Her yıl, çoğuna daha önce erişilemeyen eski filmlerin restorasyonlarının yer aldığı Dirilişler bölümünden birkaç filmi dahil etmeye çalışıyorum. Fransız-Amerikalı sanatçı Niki de Saint Phalle’nin “Un rêve plus long que la nuit” (Geceden daha uzun bir rüya) adlı eseri özellikle dikkate değerdir. Yıllar önce de Saint Phalle’nin bir sergisini ziyaret etmiştim; burada en dikkat çekici parçalardan biri dev bir çift bacağın arasına yerleştirilmiş kapı büyüklüğünde bir vajinal açıklıktı. Aptalca, güzel ve aynı zamanda dehşet verici olan film, genç bir kızın gözünden feminist devrimi tasvir eden bir pagan ateşi rüyasıdır ve en iyi nitelikleri ayrıntılarda yatmaktadır: kartonpiyer penislerin çok çeşitli olması hayret vericidir.

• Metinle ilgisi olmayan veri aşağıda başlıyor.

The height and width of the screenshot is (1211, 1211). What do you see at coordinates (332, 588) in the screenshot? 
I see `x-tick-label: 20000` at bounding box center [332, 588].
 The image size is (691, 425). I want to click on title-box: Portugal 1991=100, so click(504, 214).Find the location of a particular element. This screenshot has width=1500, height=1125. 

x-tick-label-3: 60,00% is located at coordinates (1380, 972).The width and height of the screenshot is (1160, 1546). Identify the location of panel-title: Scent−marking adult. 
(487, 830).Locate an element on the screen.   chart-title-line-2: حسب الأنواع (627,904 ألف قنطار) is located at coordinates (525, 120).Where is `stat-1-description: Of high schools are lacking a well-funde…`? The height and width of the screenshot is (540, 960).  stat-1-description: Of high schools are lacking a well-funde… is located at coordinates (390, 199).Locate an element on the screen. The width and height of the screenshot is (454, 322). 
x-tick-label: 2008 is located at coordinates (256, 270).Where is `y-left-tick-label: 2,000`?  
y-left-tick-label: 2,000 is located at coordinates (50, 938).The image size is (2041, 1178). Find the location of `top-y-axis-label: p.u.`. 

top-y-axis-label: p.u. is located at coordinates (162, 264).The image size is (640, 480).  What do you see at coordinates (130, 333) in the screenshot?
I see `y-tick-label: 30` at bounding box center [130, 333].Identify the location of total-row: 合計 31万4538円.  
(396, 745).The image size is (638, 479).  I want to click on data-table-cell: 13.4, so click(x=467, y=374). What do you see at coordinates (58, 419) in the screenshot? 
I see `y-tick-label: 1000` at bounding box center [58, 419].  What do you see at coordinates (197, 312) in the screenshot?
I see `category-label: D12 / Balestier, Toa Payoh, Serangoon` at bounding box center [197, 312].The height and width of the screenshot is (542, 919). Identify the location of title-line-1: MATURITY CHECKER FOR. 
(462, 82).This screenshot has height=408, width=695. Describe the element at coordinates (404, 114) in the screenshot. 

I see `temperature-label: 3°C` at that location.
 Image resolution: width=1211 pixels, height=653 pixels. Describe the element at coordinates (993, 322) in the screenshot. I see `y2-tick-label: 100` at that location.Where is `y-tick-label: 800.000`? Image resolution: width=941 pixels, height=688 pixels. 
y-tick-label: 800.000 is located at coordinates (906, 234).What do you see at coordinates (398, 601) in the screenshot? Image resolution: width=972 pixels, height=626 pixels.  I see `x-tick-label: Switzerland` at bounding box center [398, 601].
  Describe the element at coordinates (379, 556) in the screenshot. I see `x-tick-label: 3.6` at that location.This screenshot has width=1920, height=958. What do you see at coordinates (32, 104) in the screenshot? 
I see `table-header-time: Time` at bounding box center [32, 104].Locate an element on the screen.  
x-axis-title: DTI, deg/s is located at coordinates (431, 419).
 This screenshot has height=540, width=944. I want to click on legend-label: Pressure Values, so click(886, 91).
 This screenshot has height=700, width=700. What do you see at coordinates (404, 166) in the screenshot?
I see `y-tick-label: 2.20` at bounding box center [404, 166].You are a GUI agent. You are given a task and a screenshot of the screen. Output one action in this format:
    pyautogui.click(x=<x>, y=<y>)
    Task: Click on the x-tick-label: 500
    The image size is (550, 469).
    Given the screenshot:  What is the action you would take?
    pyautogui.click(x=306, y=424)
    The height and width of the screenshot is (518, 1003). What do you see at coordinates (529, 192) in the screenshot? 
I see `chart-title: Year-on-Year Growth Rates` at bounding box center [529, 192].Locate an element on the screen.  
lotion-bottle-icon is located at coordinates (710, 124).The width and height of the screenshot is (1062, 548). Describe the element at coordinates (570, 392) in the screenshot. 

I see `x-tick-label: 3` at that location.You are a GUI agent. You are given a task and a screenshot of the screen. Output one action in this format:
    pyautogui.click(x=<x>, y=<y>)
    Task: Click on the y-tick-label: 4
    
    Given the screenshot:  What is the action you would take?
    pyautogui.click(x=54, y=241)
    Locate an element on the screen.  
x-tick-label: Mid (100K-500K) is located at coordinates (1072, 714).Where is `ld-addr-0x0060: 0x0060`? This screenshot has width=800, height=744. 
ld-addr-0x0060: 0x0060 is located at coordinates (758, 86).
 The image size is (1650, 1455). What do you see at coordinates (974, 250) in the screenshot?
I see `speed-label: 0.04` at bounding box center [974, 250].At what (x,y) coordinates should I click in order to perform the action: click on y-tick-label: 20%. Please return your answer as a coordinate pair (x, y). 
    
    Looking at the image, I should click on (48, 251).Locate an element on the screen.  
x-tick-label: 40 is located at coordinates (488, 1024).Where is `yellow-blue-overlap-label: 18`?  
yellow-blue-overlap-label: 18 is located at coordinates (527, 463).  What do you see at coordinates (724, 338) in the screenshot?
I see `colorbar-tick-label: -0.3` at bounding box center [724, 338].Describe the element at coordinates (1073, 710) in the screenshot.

Revivals’da ayrıca, fotoğraflarıyla tanınan ancak filmleri ışık ve hareketle ilgili baş döndürücü deneylerle tanıdık nesneleri yabancı varlıklara dönüştüren Man Ray’in kısa filmlerinden oluşan bir program da yer alıyor. Man Ray için geleneksel fotoğrafçılık gerçekliği yakalamakla ilgiliydi; bu da onun çalışmalarının yalnızca fantezilerde ve rüyalarda mümkün olan görüntüleri ortaya çıkardığı anlamına geliyordu. Şimdi, İnternet’in baş döndürücü çağında, giderek daha karmaşık film yapım teknolojilerinin sanatçıların emrinde olduğu bu dönemde, benzer amaçlara sahip, gerçek dışı olanı okunabilir kılan filmleri düşünmeye değer. Yönetmen Eduardo Williams, “İnsan Dalgası 3”te, her biri dünyanın farklı yerlerinden (Peru, Tayvan ve Sri Lanka) çok kültürlü bir arkadaş grubunun akınlarını yakalamak için 360 derecelik bir kamera kullanıyor. Williams’ın dikkat çekici dijital bağlantı vizyonu, Google Earth’tekilere benzeyen ürkütücü, geniş görsellerle sınırları ve dil engellerini harika, psikedelik yöntemlerle ortadan kaldırıyor.